_Stored records_
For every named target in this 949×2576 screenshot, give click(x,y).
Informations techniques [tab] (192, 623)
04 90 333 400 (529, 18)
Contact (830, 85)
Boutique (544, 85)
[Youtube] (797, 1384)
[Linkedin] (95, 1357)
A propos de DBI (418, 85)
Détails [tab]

_EXERCISE DETAILS_
Write out every record shown above, word for word.

_REPLY_
For every named target in this 949×2576 screenshot, give click(x,y).
Informations techniques [tab] (192, 623)
04 90 333 400 (529, 18)
Contact (830, 85)
Boutique (544, 85)
[Youtube] (797, 1384)
[Linkedin] (95, 1357)
A propos de DBI (418, 85)
Détails [tab]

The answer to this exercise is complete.